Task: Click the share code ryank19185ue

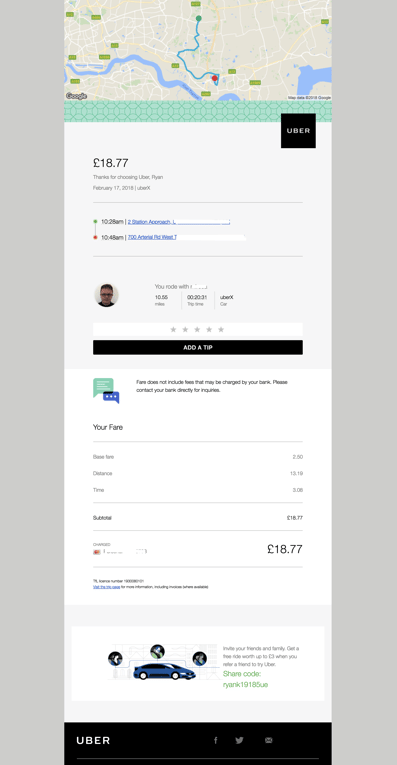Action: 245,684
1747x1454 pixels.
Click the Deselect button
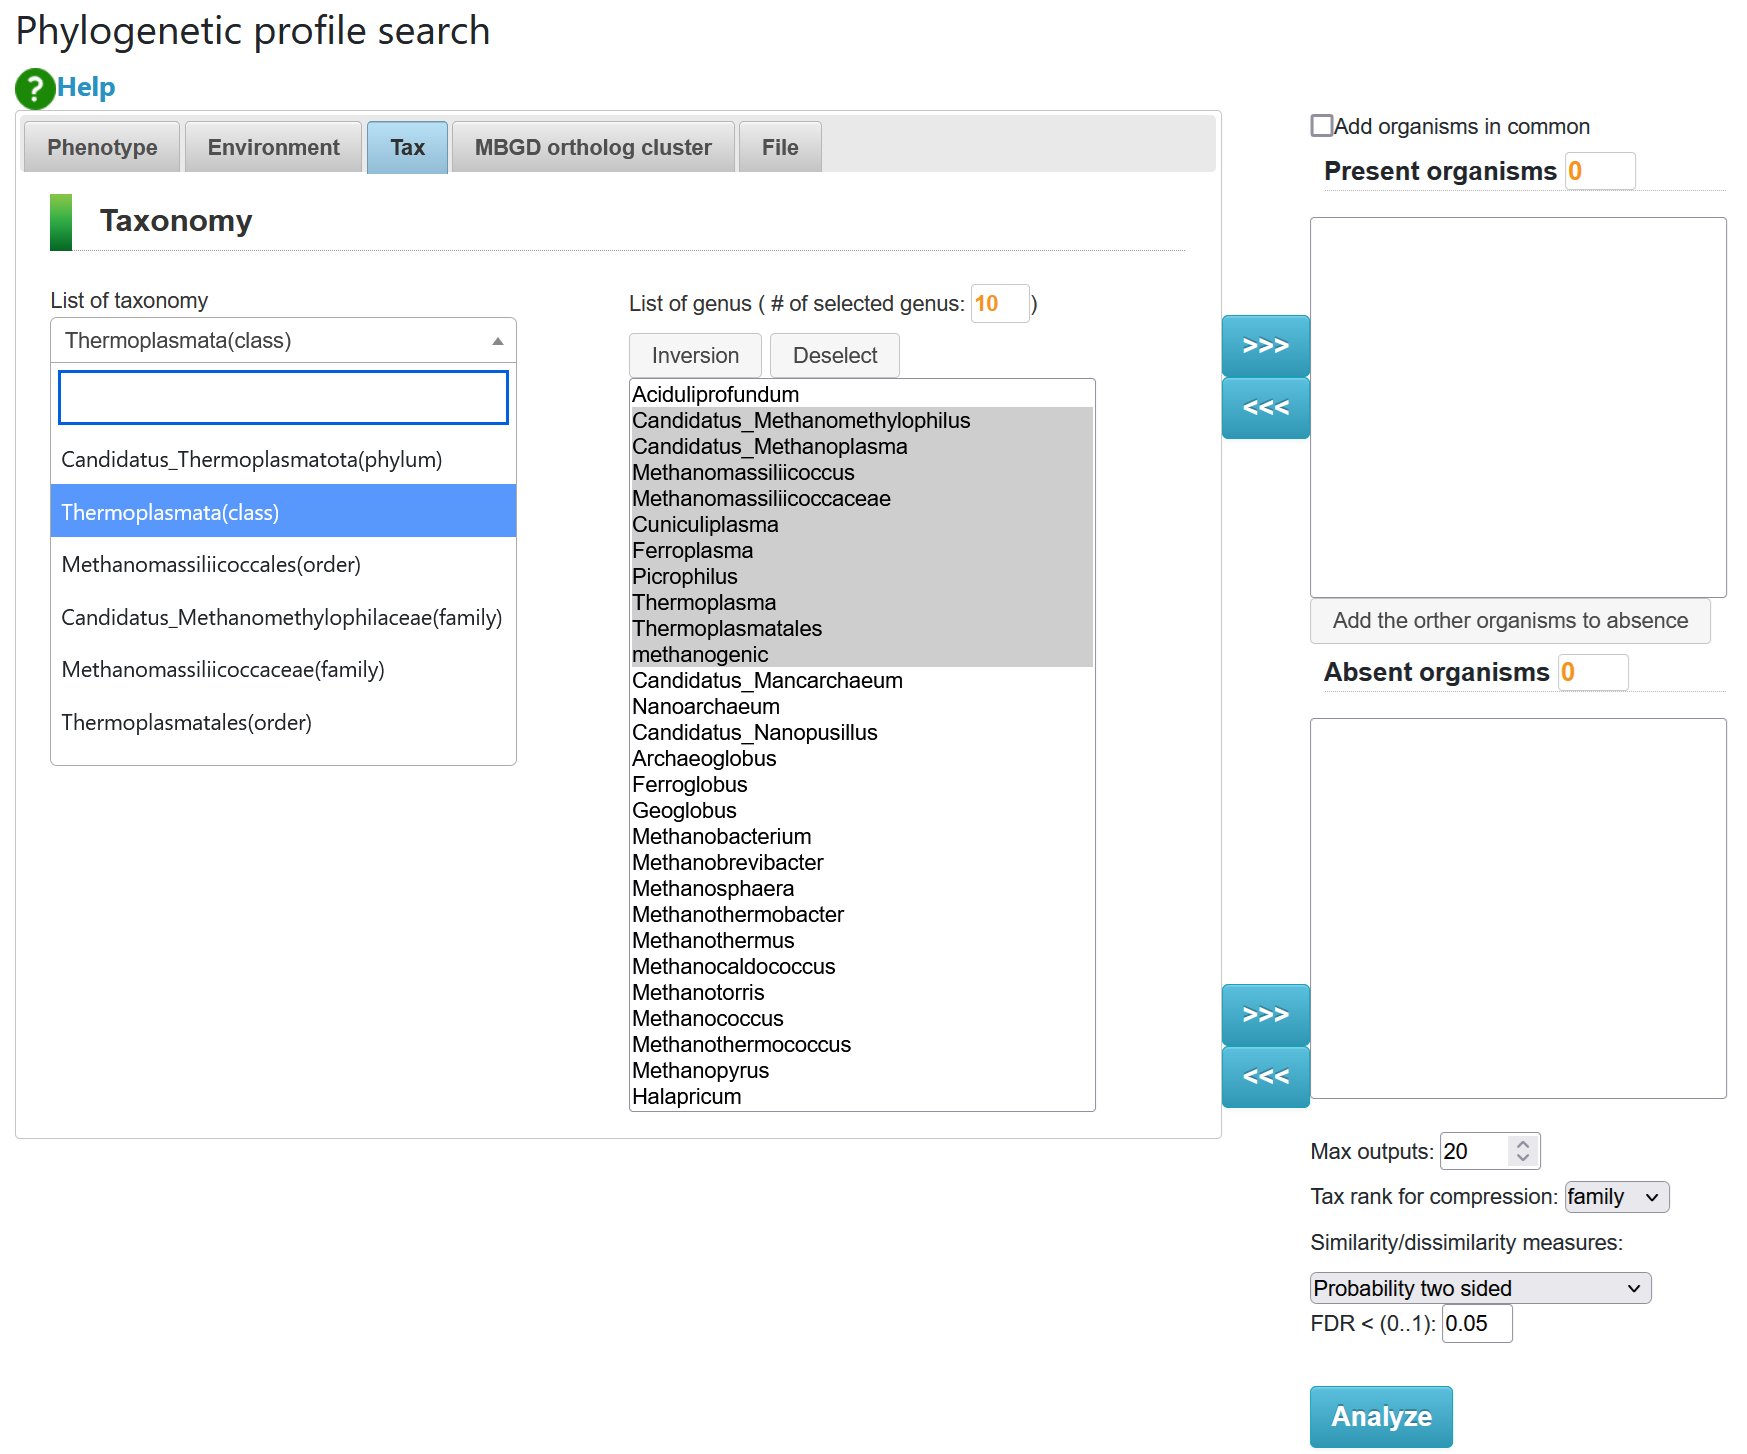(x=834, y=356)
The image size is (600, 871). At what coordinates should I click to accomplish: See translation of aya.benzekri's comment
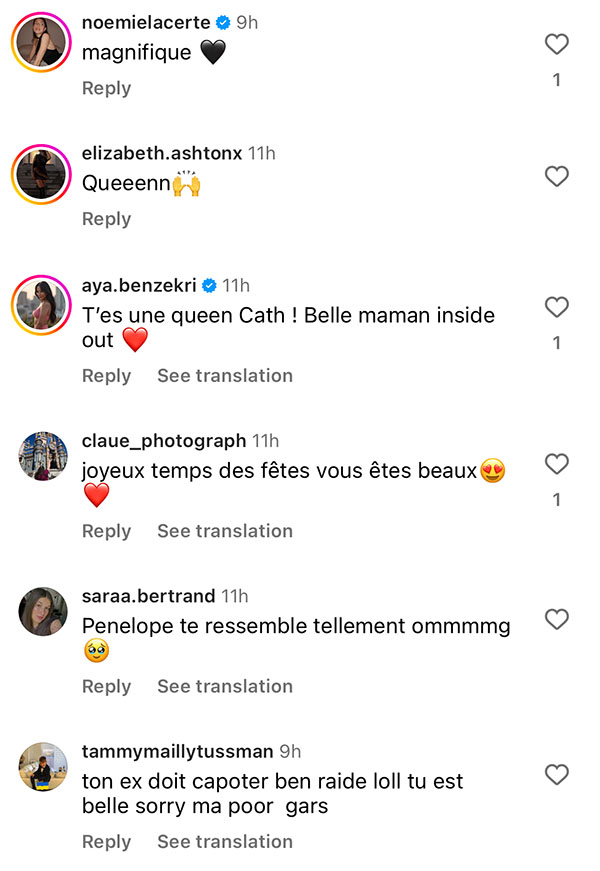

### Work item
The whole listing above needs to be copied exactly; please keep the pictures out.

### Exercise response
Task: Click the share code ryank19185ue

Action: 245,684
1747x1454 pixels.
Click the Deselect button
(x=834, y=356)
The image size is (600, 871). At what coordinates should I click to accomplish: See translation of aya.benzekri's comment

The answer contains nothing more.